In a strange analysis of a recent exchange between former assistant attorney general Barbara Babcock and a 33-year-old female lawyer during a forum on women in the law at the New York City Bar Association, Casey Chalk, a student at the Notre Dame Graduate School of Theology at Christendom College, covers religion for TAC — and makes a mess of it.
He tells us how Nietzsche’s will to power has led us astray:
Alternatively, the unquenchable thirst for power makes us less men and more beasts, casting us into unending competition that exhausts our bodies and progressively warps our minds and intellects back onto ourselves. We stack up awards, trophies, and accolades in a cult of self-worship that barely outlasts our existence on this planet. If we pursue families and children as an extension of this cult of vanity, they too will disappoint; when we then choose to ignore or leave them, the damage inflicted will ripple throughout kin and society.

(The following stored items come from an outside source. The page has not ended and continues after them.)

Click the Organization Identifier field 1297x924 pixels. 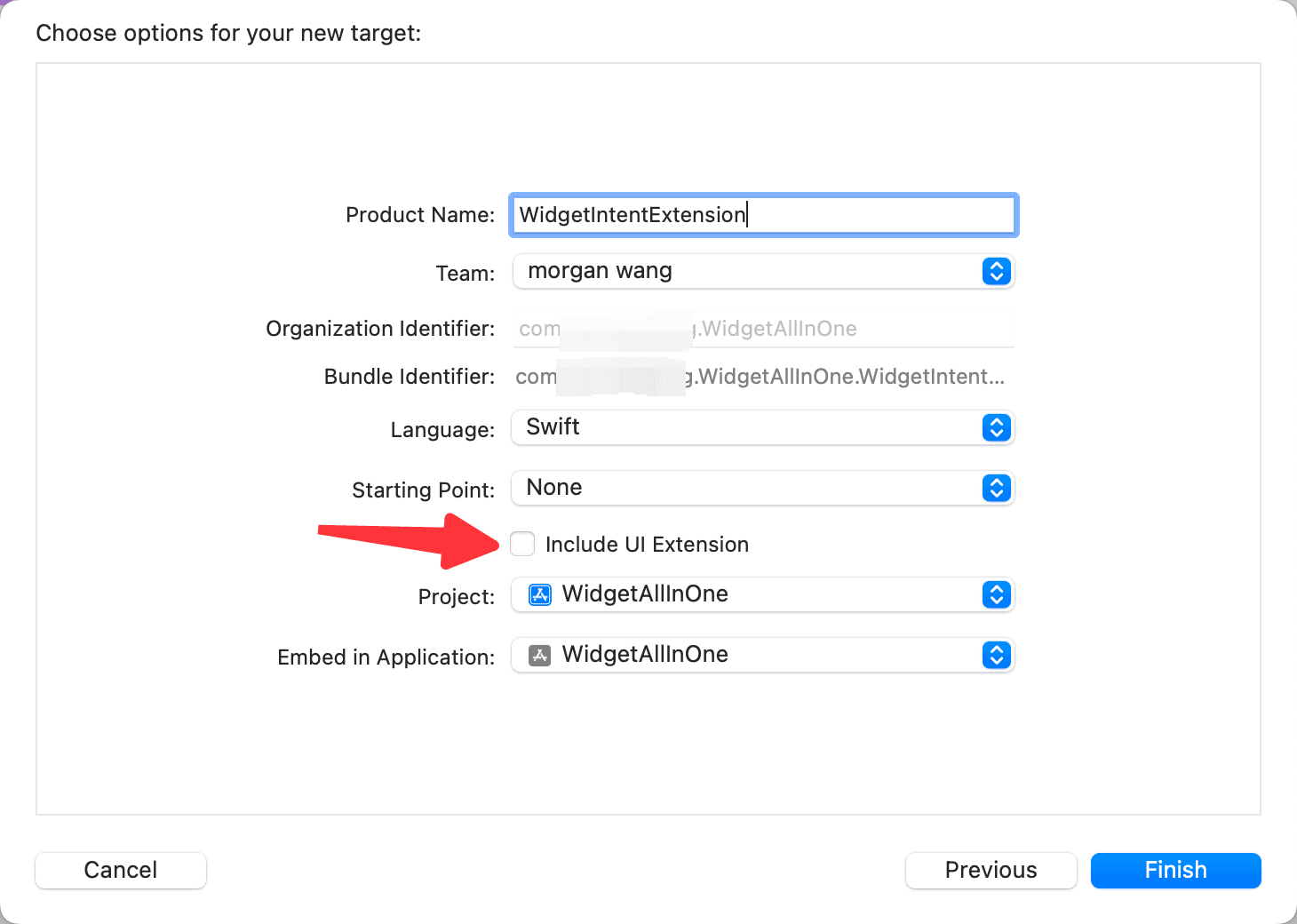(x=763, y=329)
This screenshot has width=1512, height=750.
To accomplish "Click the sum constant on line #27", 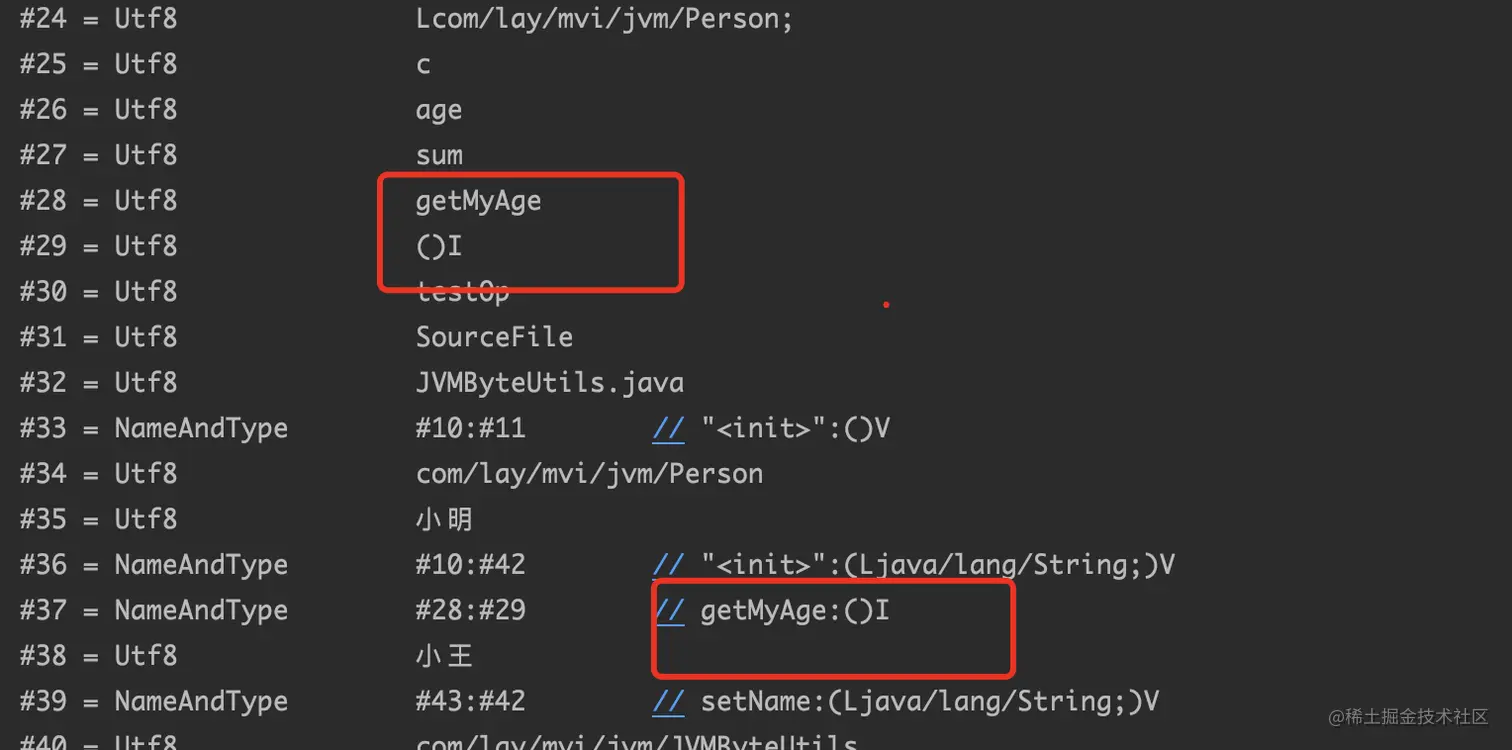I will (x=439, y=156).
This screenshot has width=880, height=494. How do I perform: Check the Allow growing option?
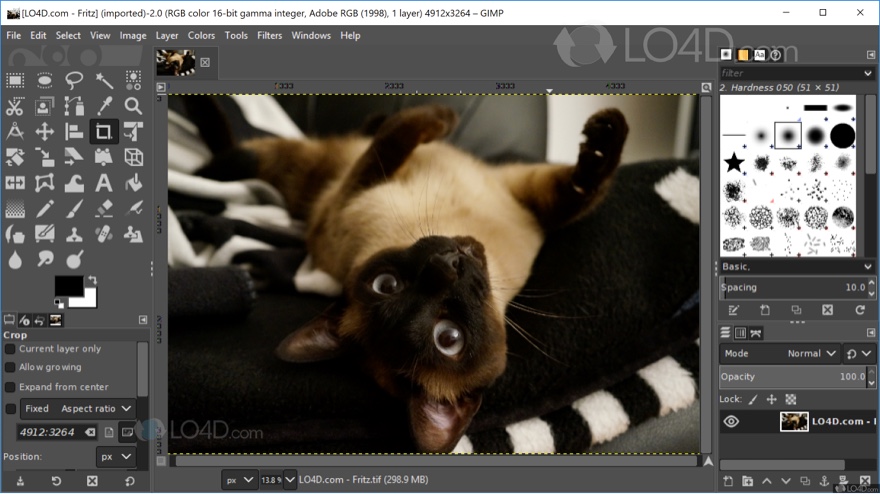pyautogui.click(x=10, y=368)
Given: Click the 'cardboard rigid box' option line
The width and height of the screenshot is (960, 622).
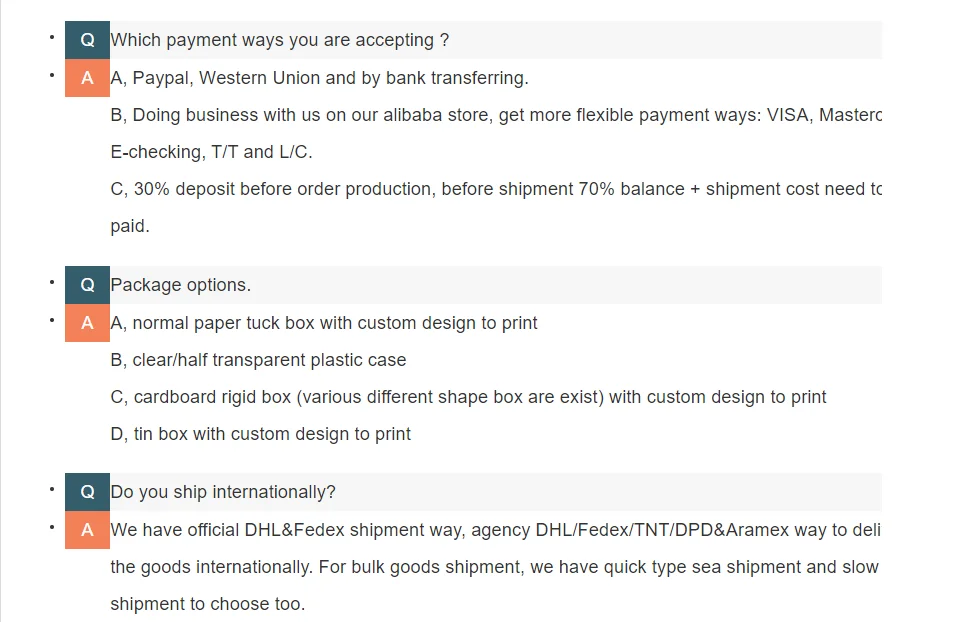Looking at the screenshot, I should click(468, 397).
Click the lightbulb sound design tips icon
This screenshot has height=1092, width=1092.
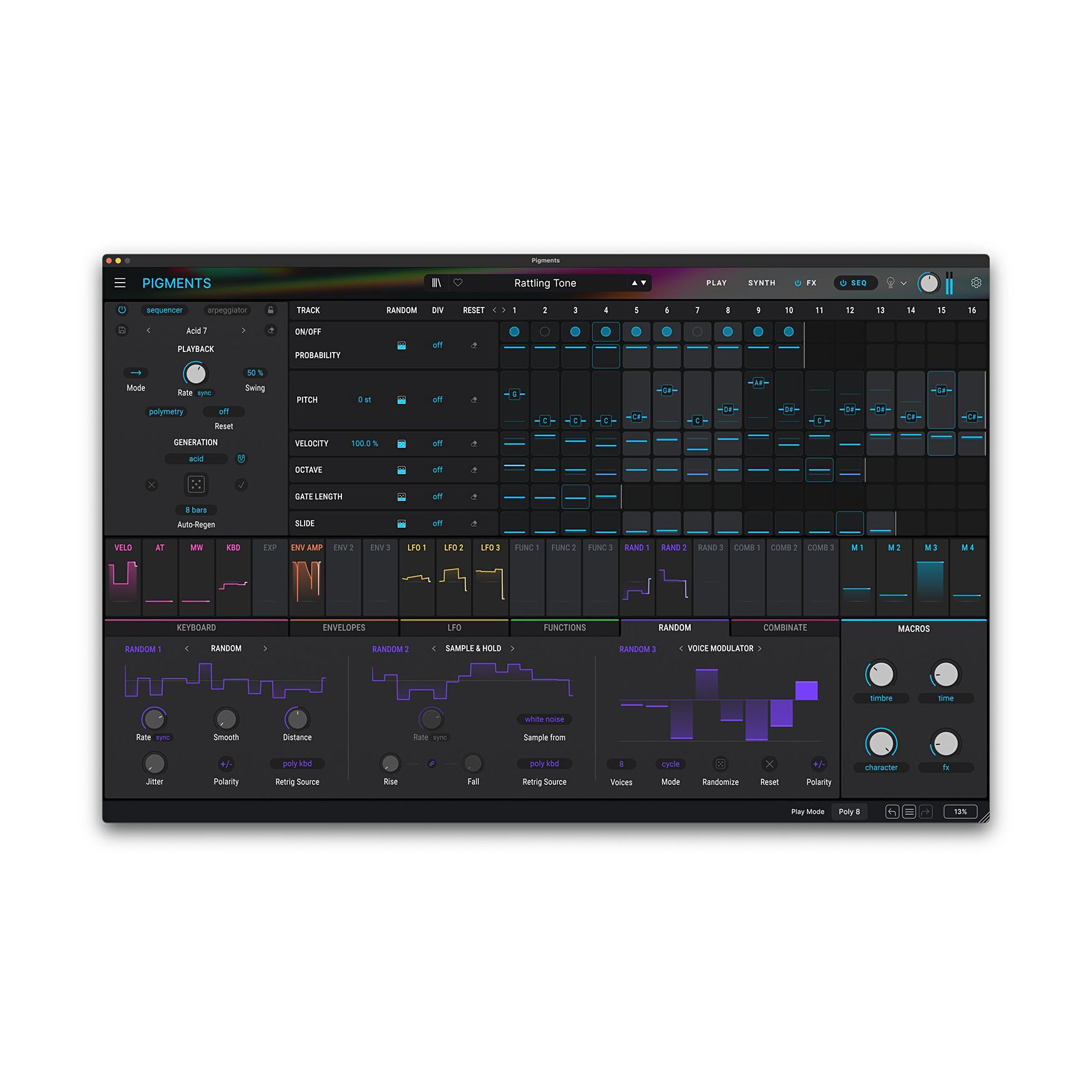(890, 283)
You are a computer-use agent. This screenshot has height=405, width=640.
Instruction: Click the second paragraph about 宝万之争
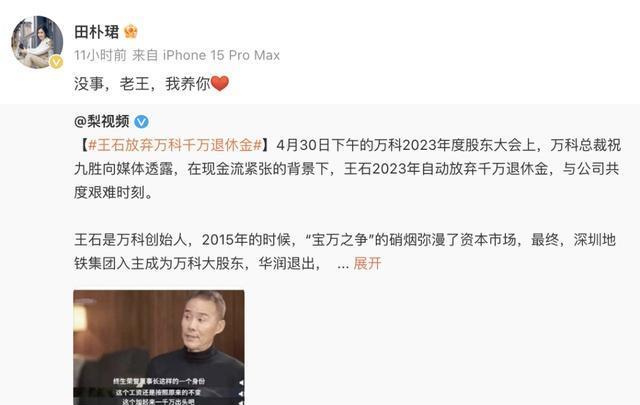345,251
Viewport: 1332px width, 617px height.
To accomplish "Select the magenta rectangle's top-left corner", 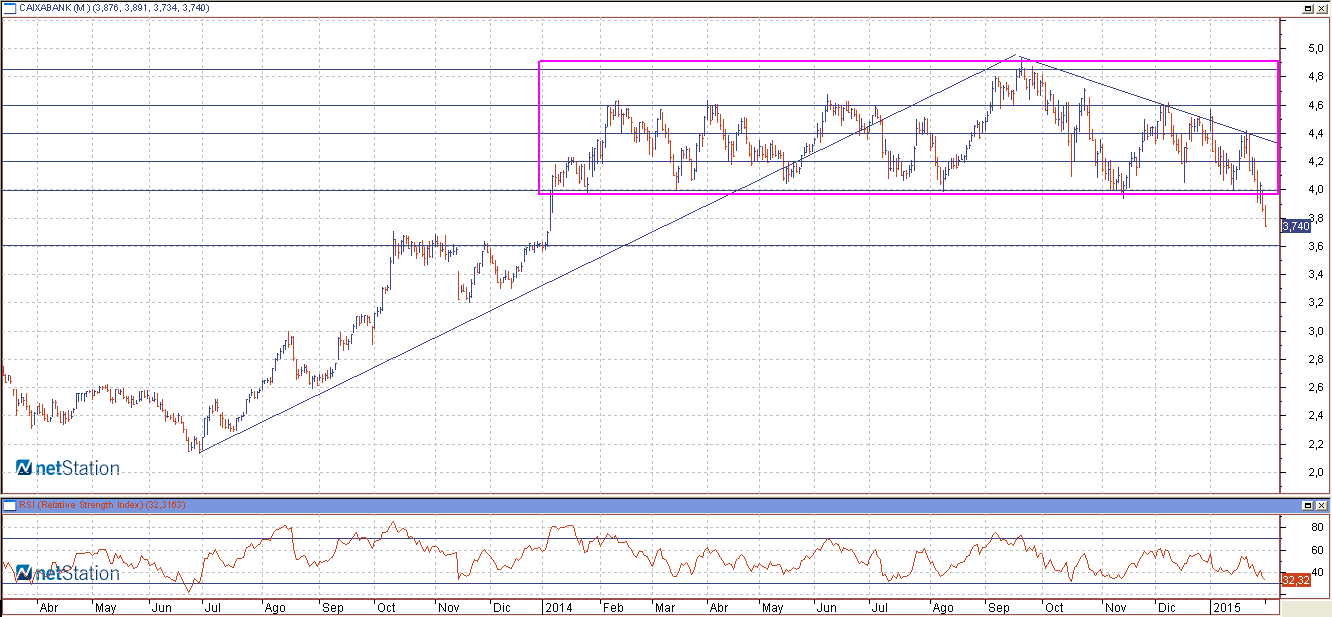I will pyautogui.click(x=540, y=62).
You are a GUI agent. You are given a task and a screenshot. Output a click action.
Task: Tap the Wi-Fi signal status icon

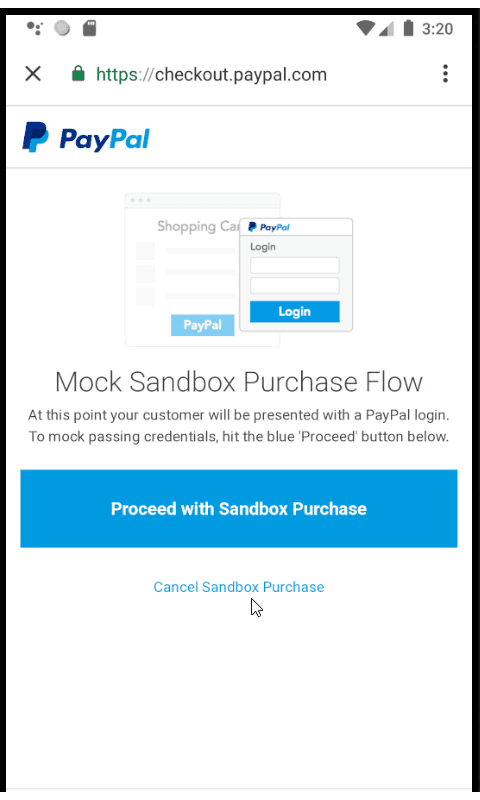(x=365, y=28)
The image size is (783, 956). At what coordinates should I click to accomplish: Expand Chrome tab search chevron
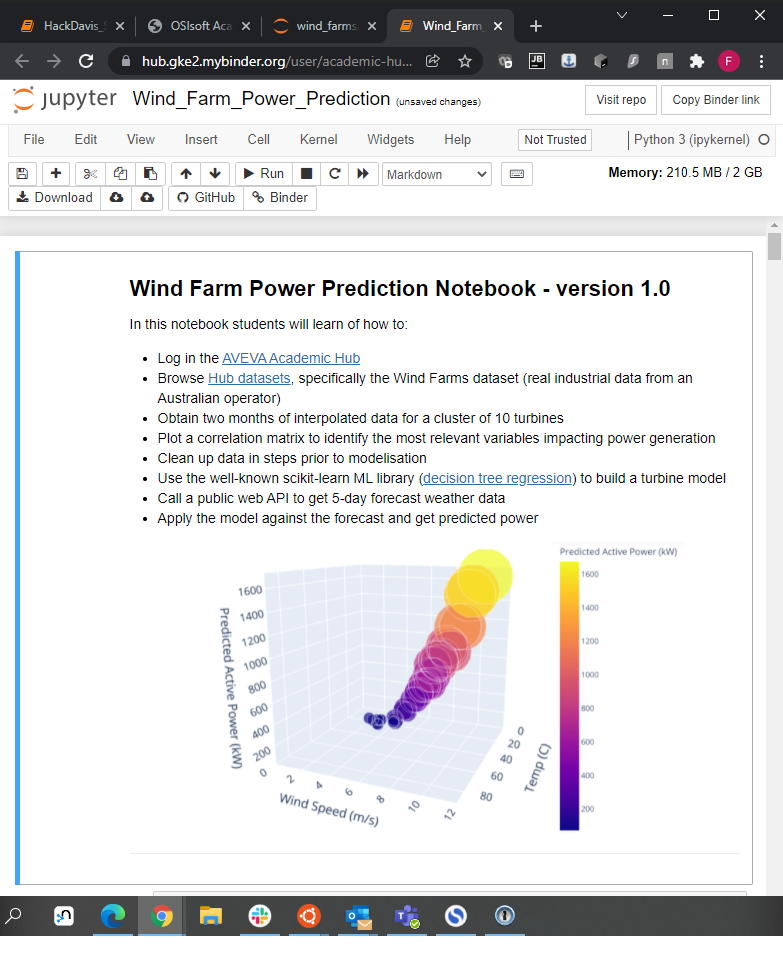(x=622, y=16)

If instead we interpret our careers not as sociological experiments for personal actualization, but as gifts and the means to grow in virtue, we create something that blesses our families and communities. We make our professions, like our families, opportunities for self-gift, where we willingly offer up a part of ourselves in service to something greater. Similarly, when we seek spouses and children “to love and to serve,” rather than to use for our own purposes, we contribute to a good that transcends us and brings us deeper contentment.
Furthermore, defining life as gift and self-gift rather than the appropriation of power allows us to perceive many social and political issues through a different lens.
http://www.theamericanconservative.com/articles/how-nietzsches-will-to-power-still-leads-us-astray/"Life is a gift and an opportunity for self-gift, not a reckless pursuit of gratification.”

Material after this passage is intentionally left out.